Challenge. Reproduce the entire listing below verbatim, keeping every line in its original order.

[Raw records]
◆ ◆ ◆

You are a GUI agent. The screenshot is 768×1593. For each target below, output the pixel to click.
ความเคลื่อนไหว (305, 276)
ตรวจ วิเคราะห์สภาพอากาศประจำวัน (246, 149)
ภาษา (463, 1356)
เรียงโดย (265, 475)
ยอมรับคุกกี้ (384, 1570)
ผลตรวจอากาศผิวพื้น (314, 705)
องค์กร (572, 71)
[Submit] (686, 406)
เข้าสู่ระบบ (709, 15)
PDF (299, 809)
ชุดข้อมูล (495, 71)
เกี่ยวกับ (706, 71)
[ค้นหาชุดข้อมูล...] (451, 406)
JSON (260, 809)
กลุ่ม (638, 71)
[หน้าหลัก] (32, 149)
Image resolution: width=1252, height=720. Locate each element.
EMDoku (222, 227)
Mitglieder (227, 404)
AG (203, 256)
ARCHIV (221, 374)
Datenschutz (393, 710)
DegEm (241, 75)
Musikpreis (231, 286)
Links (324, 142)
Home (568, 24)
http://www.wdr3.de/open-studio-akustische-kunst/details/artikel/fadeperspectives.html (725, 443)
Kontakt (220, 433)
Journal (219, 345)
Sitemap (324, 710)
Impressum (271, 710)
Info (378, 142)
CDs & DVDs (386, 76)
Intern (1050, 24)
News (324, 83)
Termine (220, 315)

◆ ◆ ◆

Task response.
You are a GUI agent. The screenshot is 768×1593. For each target below, output the pixel to click.
ความเคลื่อนไหว (305, 276)
ตรวจ วิเคราะห์สภาพอากาศประจำวัน (246, 149)
ภาษา (463, 1356)
เรียงโดย (265, 475)
ยอมรับคุกกี้ (384, 1570)
ผลตรวจอากาศผิวพื้น (314, 705)
องค์กร (572, 71)
[Submit] (686, 406)
เข้าสู่ระบบ (709, 15)
PDF (299, 809)
ชุดข้อมูล (495, 71)
เกี่ยวกับ (706, 71)
[ค้นหาชุดข้อมูล...] (451, 406)
JSON (260, 809)
กลุ่ม (638, 71)
[หน้าหลัก] (32, 149)
Image resolution: width=1252, height=720. Locate each element.
EMDoku (222, 227)
Mitglieder (227, 404)
AG (203, 256)
ARCHIV (221, 374)
Datenschutz (393, 710)
DegEm (241, 75)
Musikpreis (231, 286)
Links (324, 142)
Home (568, 24)
http://www.wdr3.de/open-studio-akustische-kunst/details/artikel/fadeperspectives.html (725, 443)
Kontakt (220, 433)
Journal (219, 345)
Sitemap (324, 710)
Impressum (271, 710)
Info (378, 142)
CDs & DVDs (386, 76)
Intern (1050, 24)
News (324, 83)
Termine (220, 315)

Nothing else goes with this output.